Orson Welles’ “The Other Side of the Wind” was, for many years, the second most infamous unfinished film of all time. (A certain Jerry Lewis film earned the top spot within incomplete cinema.) As everyone knows by now, the film was posthumously stitched together 42 years after principal photography was finished and is now being made available via Netflix. To be blunt, it would have been better if Welles’ unedited work was left in oblivion.
“The Other Side of the Wind” cannot be taken seriously as an Orson Welles film. In reality, it was an Orson Welles home movie, with the master filmmaker recruiting many of his longtime pals for parts in a warped roman à clef self-pity tale about a party for a down-and-out director (John Huston playing Welles) who is trying and failing to raise funds for his latest project, an Antonioni-style art film designed to connect with a youth culture that has shunned the old master’s canon.
Much of the footage takes place during a party where the director’s work is being screened, and guests include characters who are thinly disguised to resemble Welles’ friends and frenemies including Marlene Dietrich (Lilli Palmer), Pauline Kael (Susan Strasberg), John Houseman (Tonio Selwart) and Peter Bogdanovich (played by Bogdanovich – Rich Little, who was initially cast and departed the production before its completion, can be spotted in a few scenes). Other old-time Hollywood types including Edmond O’Brien, Mercedes McCambridge, George Jessel, Benny Rubin and midget icon Angelo Rossitto turn up, along with early 1970s Hollywood players including Dennis Hopper, Paul Mazurksky and Henry Jaglom. Welles’ real-life and reel-life collaborator Oja Kodar co-wrote the screenplay and appears in the film-within-the-film segments as an American Indian who spends a surplus amount of time wandering around naked without betraying any clue that she is capable of acting.

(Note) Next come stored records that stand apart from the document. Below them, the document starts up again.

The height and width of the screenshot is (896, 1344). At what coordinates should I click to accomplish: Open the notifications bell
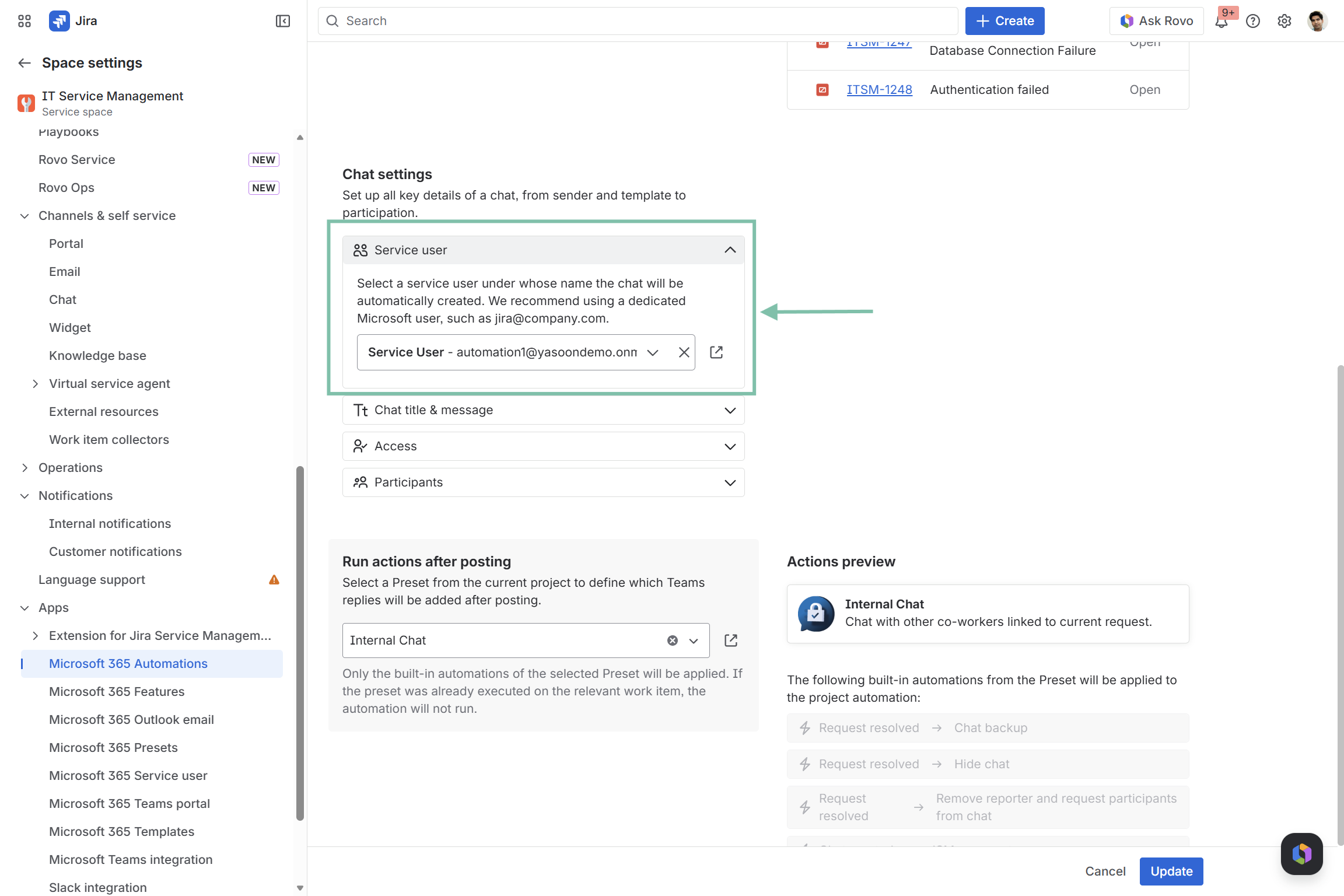1221,22
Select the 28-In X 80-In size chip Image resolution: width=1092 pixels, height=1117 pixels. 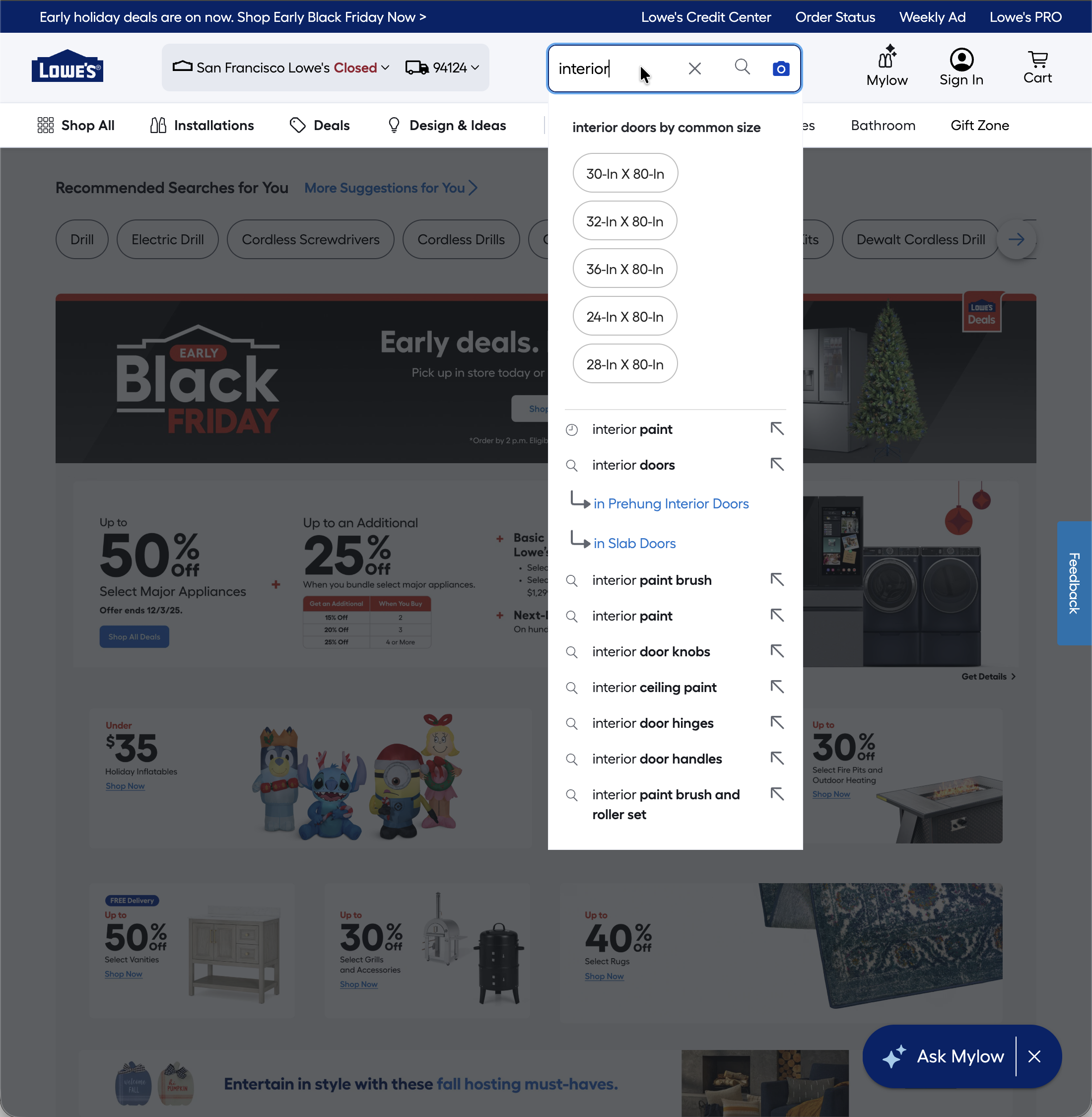tap(624, 364)
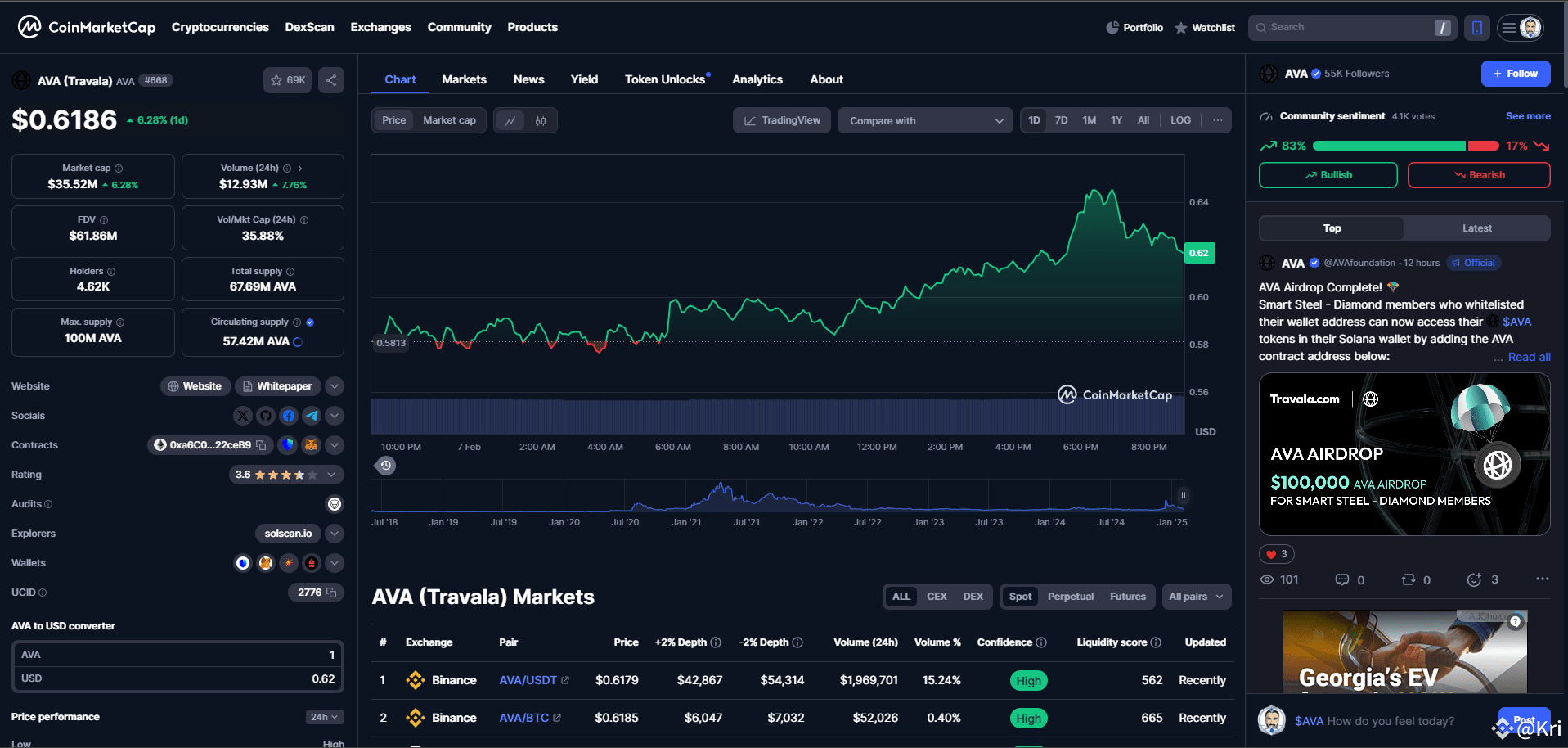
Task: Switch to the Markets tab
Action: [x=464, y=79]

Welles shot “The Other Side of the Wind” in a mix of 35mm, 16mm and 8mm formats, with switching between color and black-and-white. The result is a visual hodgepodge, which is not helped by a strangely incompetent score by Michel Legrand that rarely matches the mood of the visuals. (In fairness, no score was recorded during Welles’ life and Legrand tried to guess what Welles might have approved based on sketchy notes.) The stop-and-start nature of the six-year production history is fairly obvious, especially when it becomes clear that certain actors are isolated in segments where they do not share the frame with their castmates. (Lilli Palmer, in particular, seems to be in her own movie.)
In an attempt to fit in with the shifting cultural liberties of the early 1970s, Welles stuffed “The Other Side of the Wind” with mild obscenities, sexually charged sequences for the film-within-a-film footage and a half-considered homosexual subplot, but these come across as clumsy rather than cutting-edge. Overstuffed hammy performances by actors who have no connection to the central story – most notably Cameron Mitchell doing a bogus Texas accent as a disgruntled make-up artist and Norman Foster as a candy-addicted ex-alcoholic crony of Huston – create irritating distractions, and some vague talk about film theory and the Hollywood studio system are thrown in to appease the cinephile snobs.
Ultimately, “The Other Side of the Wind” is not so much an artistic achievement as it is the cinematic equivalent of throwing spaghetti against the wall – sadly, nothing really sticks, leaving the viewer with a wasted pasta of a movie.